David tegen Goliath: bij het warmdraaien voert de oude NC700 het hoogste, of beter gezegd laagste en krachtige, woord. Een oneerlijke strijd overigens, omdat de weinig elegante originele uitlaat de 670 cc paralleltwin van een nogal bedeesd stemgeluid voorzag, is de NC700 opgetuigd met een Akrapovic einddemper. Oogt subtiel, klinkt krachtig. Subtiel ogen doet de nieuwe uitlaat van 750 weliswaar ook, meer nog dan het Akrapovic exemplaar trouwens, de tongval ervan is echter veel minder energiek. Nu swingt de twin dankzij onder meer de 270° krukas, waarmee enigszins een V-twin karakter wordt gekloond, akoestisch wel degelijk, maar mag het allemaal toch wat uitbundiger, voor de NC750 is er een uitgebreid scala aan accessoires beschikbaar, waaronder – jawel – een Akrapovic demper.
Afijn, geneuzel in de marge, tijd om op weg te gaan. Middels een tuimelschakelaar op de rechter stuurhelft wordt bij beide DCT’s de gematigde D-stand (Drive) ingeschakeld. Dat gaat op de NC750 een heel stuk subtieler dan op de 700, die middels een ferme ‘klak’ meldt klaar voor vertrek te zijn. Heel verwonderlijk is dat niet, tijdens beide modelupdates is er, voornamelijk softwarematig, aan de techniek rond de dubbele koppeling geschaafd, en dat werpt duidelijk zijn vruchten af. Beide versies kennen een manuele stand(MT), evenals twee volautomatische modi, een D- en S-stand (Sport). Die laatste is nu uitgebreid tot drie regelniveaus (S1 t/m S3), of beter gezegd schakelpatronen. In totaal heb je dus de keuze uit vijf opties.

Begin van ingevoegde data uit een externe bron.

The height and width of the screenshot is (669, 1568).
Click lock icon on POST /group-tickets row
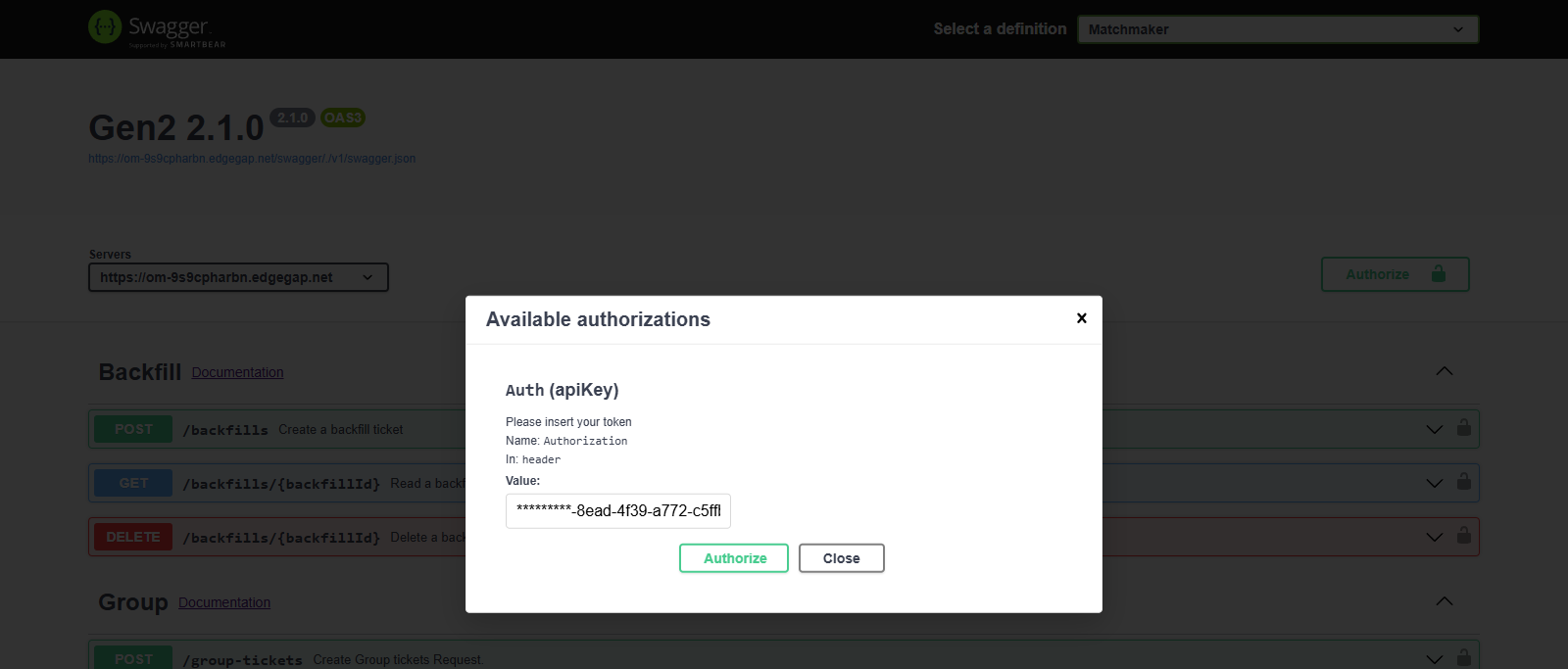coord(1463,657)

De D-modus is voornamelijk gericht op een zo laag mogelijk brandstofverbruik, iets dat zich zowel op de 700 als de 750 vertaalt in een weinig praktijkconform schakelkarakter. De nieuwe trekt weliswaar iets langer door, maar schakelt, ook opmerkelijk veel soepeler dan de 700, gevoelsmatig nog altijd te vroeg. Het blok komt maar niet lekker op toeren, net op het moment dat je denkt ‘nu komt ‘ie’, schakelt het DCT over en begint het verhaal van vooraf aan. Misschien goed voor een laag verbruik, het moraal van de rijder bivakkeert echter op hetzelfde dieptepunt. Switchen naar de S-stand voelt bijna als de overgang van een begrafenis naar een houseparty. Beide motoren leven op, bruisen van de energie en laten hun ware potentie zien. Natuurlijk, met respectievelijk 48 en 55 pk ga je geen snelheidsrecords breken, maar koppel en vermogen zijn meer dan voldoende voor een kwiek stukje sturen. Zowel qua draai-eigenschappen (o.a. dankzij een tweede balansas) als acceleratie is de 750 hier, zoals je mag verwachten, duidelijk de bovenliggende partij. Beide aggregaten, die door hun langeslag-karakter maximaal 6.500 toeren kunnen draaien, schitteren met een bijna verbluffend lineaire vermogens- en koppelafgifte, echter worden impulsen van de rechterhand door de grotere twin veel directer vertaald en voelt het blok opmerkelijk veel krachtiger. Qua doortrekken in de hoogste (lees: zesde) versnelling is het verschil minder groot, dat is echter grotendeels te herleiden naar het iets langere eindoverbrenging (de NC750 heeft een 17- i.p.v. 16-tands tandwiel). Dat betekent echter ook dat de 750 op top een kilometertje of twintig harder loopt.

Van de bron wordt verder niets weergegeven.